◆ What you will do
Your reply should be the complete data, reproduced exactly.

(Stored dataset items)

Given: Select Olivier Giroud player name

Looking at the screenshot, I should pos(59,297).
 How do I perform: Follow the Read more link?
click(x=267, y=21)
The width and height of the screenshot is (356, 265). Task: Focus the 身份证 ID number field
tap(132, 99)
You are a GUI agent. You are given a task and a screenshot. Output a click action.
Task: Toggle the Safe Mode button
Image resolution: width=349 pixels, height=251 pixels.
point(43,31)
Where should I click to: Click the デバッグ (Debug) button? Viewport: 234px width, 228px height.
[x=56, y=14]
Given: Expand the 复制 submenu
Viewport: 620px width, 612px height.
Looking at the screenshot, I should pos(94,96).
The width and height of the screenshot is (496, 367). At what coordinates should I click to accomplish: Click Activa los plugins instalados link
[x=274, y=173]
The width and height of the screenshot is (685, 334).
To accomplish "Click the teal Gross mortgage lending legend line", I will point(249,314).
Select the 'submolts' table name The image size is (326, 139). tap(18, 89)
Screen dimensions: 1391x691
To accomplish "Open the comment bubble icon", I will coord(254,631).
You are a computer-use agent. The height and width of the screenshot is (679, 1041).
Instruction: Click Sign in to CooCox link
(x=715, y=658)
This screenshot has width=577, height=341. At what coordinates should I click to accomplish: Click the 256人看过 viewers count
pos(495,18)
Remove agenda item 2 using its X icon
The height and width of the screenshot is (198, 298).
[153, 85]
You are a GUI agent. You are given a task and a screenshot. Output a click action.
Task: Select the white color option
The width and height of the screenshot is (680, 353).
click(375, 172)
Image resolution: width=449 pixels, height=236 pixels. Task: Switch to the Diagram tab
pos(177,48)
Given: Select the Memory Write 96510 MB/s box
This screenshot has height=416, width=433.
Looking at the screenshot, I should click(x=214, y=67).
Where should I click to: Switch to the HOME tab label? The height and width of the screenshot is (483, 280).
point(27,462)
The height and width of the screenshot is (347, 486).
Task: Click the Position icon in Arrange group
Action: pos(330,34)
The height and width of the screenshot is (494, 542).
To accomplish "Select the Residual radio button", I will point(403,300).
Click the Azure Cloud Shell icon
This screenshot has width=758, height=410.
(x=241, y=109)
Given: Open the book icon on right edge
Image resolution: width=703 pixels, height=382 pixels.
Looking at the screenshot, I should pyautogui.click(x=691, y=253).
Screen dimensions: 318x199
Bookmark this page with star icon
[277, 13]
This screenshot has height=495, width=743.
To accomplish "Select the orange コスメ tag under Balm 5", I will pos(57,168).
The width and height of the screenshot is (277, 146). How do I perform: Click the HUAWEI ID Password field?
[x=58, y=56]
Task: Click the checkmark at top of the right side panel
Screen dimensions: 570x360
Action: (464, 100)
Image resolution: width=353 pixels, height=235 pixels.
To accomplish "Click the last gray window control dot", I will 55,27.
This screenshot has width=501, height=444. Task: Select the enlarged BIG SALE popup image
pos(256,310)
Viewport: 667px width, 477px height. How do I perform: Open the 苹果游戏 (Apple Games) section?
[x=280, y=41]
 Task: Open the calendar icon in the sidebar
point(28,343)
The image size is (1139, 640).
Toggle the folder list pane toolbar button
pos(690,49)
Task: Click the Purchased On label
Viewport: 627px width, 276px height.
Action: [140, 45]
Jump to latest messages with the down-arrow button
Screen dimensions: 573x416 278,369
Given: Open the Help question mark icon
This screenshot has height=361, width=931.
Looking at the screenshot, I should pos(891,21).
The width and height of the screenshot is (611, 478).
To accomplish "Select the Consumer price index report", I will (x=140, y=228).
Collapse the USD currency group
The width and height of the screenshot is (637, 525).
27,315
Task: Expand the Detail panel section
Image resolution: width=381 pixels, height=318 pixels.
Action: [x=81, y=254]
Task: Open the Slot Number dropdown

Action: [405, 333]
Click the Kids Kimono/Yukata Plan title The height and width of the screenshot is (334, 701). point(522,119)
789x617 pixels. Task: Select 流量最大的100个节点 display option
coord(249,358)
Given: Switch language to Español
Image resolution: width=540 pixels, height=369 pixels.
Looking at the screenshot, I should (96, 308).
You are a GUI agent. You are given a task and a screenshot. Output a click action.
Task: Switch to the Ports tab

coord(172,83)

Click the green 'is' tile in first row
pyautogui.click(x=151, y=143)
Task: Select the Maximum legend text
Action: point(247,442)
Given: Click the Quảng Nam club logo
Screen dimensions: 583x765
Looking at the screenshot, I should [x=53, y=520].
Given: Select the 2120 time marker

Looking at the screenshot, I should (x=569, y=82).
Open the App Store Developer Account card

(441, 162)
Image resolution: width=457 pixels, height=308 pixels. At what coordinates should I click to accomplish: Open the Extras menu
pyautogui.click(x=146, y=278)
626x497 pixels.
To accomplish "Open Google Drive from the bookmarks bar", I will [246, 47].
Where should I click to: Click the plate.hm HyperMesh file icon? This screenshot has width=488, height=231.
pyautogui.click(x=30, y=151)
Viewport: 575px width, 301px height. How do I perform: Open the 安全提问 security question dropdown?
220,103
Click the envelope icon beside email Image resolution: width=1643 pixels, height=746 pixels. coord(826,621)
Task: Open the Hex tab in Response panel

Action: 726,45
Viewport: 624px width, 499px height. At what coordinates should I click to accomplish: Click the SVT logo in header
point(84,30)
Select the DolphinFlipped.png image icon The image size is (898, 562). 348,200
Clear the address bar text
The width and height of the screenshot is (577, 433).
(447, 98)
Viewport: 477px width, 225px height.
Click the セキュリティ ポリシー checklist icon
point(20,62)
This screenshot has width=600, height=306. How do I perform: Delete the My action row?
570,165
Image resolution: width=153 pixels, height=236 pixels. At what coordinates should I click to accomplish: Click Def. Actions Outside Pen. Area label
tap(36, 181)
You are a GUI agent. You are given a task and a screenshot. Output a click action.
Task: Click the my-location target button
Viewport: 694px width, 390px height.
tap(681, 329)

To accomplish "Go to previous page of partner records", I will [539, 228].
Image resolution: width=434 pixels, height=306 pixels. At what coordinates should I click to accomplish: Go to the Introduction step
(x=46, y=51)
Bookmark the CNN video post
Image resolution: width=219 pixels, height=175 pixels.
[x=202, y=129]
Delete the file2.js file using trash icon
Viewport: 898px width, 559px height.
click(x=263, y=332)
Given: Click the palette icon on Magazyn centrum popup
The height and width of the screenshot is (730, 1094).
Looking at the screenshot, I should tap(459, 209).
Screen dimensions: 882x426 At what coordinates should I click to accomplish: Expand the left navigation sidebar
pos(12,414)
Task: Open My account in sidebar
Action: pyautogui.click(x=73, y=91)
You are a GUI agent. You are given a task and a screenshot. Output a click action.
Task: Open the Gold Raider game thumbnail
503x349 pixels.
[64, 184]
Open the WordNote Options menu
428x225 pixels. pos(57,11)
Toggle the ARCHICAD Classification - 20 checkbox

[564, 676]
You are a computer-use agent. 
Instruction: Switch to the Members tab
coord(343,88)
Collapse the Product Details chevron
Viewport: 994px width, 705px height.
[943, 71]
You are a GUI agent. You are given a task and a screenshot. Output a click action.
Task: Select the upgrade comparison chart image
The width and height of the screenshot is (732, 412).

◆ Task output
Given: Select Olivier Giroud player name

Looking at the screenshot, I should pos(59,297).
 How do I perform: Follow the Read more link?
click(x=267, y=21)
The width and height of the screenshot is (356, 265). Task: Focus the 身份证 ID number field
tap(132, 99)
You are a GUI agent. You are given a task and a screenshot. Output a click action.
Task: Toggle the Safe Mode button
Image resolution: width=349 pixels, height=251 pixels.
point(43,31)
Where should I click to: Click the デバッグ (Debug) button? Viewport: 234px width, 228px height.
[x=56, y=14]
Given: Expand the 复制 submenu
Viewport: 620px width, 612px height.
Looking at the screenshot, I should pos(94,96).
The width and height of the screenshot is (496, 367). At what coordinates should I click to accomplish: Click Activa los plugins instalados link
[x=274, y=173]
The width and height of the screenshot is (685, 334).
To accomplish "Click the teal Gross mortgage lending legend line", I will point(249,314).
Select the 'submolts' table name The image size is (326, 139). tap(18, 89)
Screen dimensions: 1391x691
To accomplish "Open the comment bubble icon", I will coord(254,631).
You are a computer-use agent. The height and width of the screenshot is (679, 1041).
Instruction: Click Sign in to CooCox link
(x=715, y=658)
This screenshot has width=577, height=341. At what coordinates should I click to accomplish: Click the 256人看过 viewers count
pos(495,18)
Remove agenda item 2 using its X icon
The height and width of the screenshot is (198, 298).
[153, 85]
You are a GUI agent. You are given a task and a screenshot. Output a click action.
Task: Select the white color option
The width and height of the screenshot is (680, 353).
click(375, 172)
Image resolution: width=449 pixels, height=236 pixels. Task: Switch to the Diagram tab
pos(177,48)
Given: Select the Memory Write 96510 MB/s box
This screenshot has height=416, width=433.
Looking at the screenshot, I should click(x=214, y=67).
Where should I click to: Switch to the HOME tab label? The height and width of the screenshot is (483, 280).
point(27,462)
The height and width of the screenshot is (347, 486).
Task: Click the Position icon in Arrange group
Action: pos(330,34)
The height and width of the screenshot is (494, 542).
To accomplish "Select the Residual radio button", I will point(403,300).
Click the Azure Cloud Shell icon
This screenshot has width=758, height=410.
(x=241, y=109)
Given: Open the book icon on right edge
Image resolution: width=703 pixels, height=382 pixels.
Looking at the screenshot, I should pyautogui.click(x=691, y=253).
Screen dimensions: 318x199
Bookmark this page with star icon
[277, 13]
This screenshot has height=495, width=743.
To accomplish "Select the orange コスメ tag under Balm 5", I will pos(57,168).
The width and height of the screenshot is (277, 146). How do I perform: Click the HUAWEI ID Password field?
[x=58, y=56]
Task: Click the checkmark at top of the right side panel
Screen dimensions: 570x360
Action: (464, 100)
Image resolution: width=353 pixels, height=235 pixels.
To accomplish "Click the last gray window control dot", I will 55,27.
This screenshot has width=501, height=444. Task: Select the enlarged BIG SALE popup image
pos(256,310)
Viewport: 667px width, 477px height. How do I perform: Open the 苹果游戏 (Apple Games) section?
[x=280, y=41]
 Task: Open the calendar icon in the sidebar
point(28,343)
The image size is (1139, 640).
Toggle the folder list pane toolbar button
pos(690,49)
Task: Click the Purchased On label
Viewport: 627px width, 276px height.
Action: [140, 45]
Jump to latest messages with the down-arrow button
Screen dimensions: 573x416 278,369
Given: Open the Help question mark icon
This screenshot has height=361, width=931.
Looking at the screenshot, I should pos(891,21).
The width and height of the screenshot is (611, 478).
To accomplish "Select the Consumer price index report", I will (x=140, y=228).
Collapse the USD currency group
The width and height of the screenshot is (637, 525).
27,315
Task: Expand the Detail panel section
Image resolution: width=381 pixels, height=318 pixels.
Action: [x=81, y=254]
Task: Open the Slot Number dropdown

Action: [405, 333]
Click the Kids Kimono/Yukata Plan title The height and width of the screenshot is (334, 701). point(522,119)
789x617 pixels. Task: Select 流量最大的100个节点 display option
coord(249,358)
Given: Switch language to Español
Image resolution: width=540 pixels, height=369 pixels.
Looking at the screenshot, I should (96, 308).
You are a GUI agent. You are given a task and a screenshot. Output a click action.
Task: Switch to the Ports tab

coord(172,83)

Click the green 'is' tile in first row
pyautogui.click(x=151, y=143)
Task: Select the Maximum legend text
Action: point(247,442)
Given: Click the Quảng Nam club logo
Screen dimensions: 583x765
Looking at the screenshot, I should [x=53, y=520].
Given: Select the 2120 time marker

Looking at the screenshot, I should (x=569, y=82).
Open the App Store Developer Account card

(441, 162)
Image resolution: width=457 pixels, height=308 pixels. At what coordinates should I click to accomplish: Open the Extras menu
pyautogui.click(x=146, y=278)
626x497 pixels.
To accomplish "Open Google Drive from the bookmarks bar", I will [246, 47].
Where should I click to: Click the plate.hm HyperMesh file icon? This screenshot has width=488, height=231.
pyautogui.click(x=30, y=151)
Viewport: 575px width, 301px height. How do I perform: Open the 安全提问 security question dropdown?
220,103
Click the envelope icon beside email Image resolution: width=1643 pixels, height=746 pixels. coord(826,621)
Task: Open the Hex tab in Response panel

Action: 726,45
Viewport: 624px width, 499px height. At what coordinates should I click to accomplish: Click the SVT logo in header
point(84,30)
Select the DolphinFlipped.png image icon The image size is (898, 562). 348,200
Clear the address bar text
The width and height of the screenshot is (577, 433).
(447, 98)
Viewport: 477px width, 225px height.
Click the セキュリティ ポリシー checklist icon
point(20,62)
This screenshot has width=600, height=306. How do I perform: Delete the My action row?
570,165
Image resolution: width=153 pixels, height=236 pixels. At what coordinates should I click to accomplish: Click Def. Actions Outside Pen. Area label
tap(36, 181)
You are a GUI agent. You are given a task and a screenshot. Output a click action.
Task: Click the my-location target button
Viewport: 694px width, 390px height.
tap(681, 329)

To accomplish "Go to previous page of partner records", I will [539, 228].
Image resolution: width=434 pixels, height=306 pixels. At what coordinates should I click to accomplish: Go to the Introduction step
(x=46, y=51)
Bookmark the CNN video post
Image resolution: width=219 pixels, height=175 pixels.
[x=202, y=129]
Delete the file2.js file using trash icon
Viewport: 898px width, 559px height.
click(x=263, y=332)
Given: Click the palette icon on Magazyn centrum popup
The height and width of the screenshot is (730, 1094).
Looking at the screenshot, I should tap(459, 209).
Screen dimensions: 882x426 At what coordinates should I click to accomplish: Expand the left navigation sidebar
pos(12,414)
Task: Open My account in sidebar
Action: pyautogui.click(x=73, y=91)
You are a GUI agent. You are given a task and a screenshot. Output a click action.
Task: Open the Gold Raider game thumbnail
503x349 pixels.
[64, 184]
Open the WordNote Options menu
428x225 pixels. pos(57,11)
Toggle the ARCHICAD Classification - 20 checkbox

[564, 676]
You are a computer-use agent. 
Instruction: Switch to the Members tab
coord(343,88)
Collapse the Product Details chevron
Viewport: 994px width, 705px height.
[943, 71]
You are a GUI agent. You are given a task and a screenshot. Output a click action.
Task: Select the upgrade comparison chart image
The width and height of the screenshot is (732, 412).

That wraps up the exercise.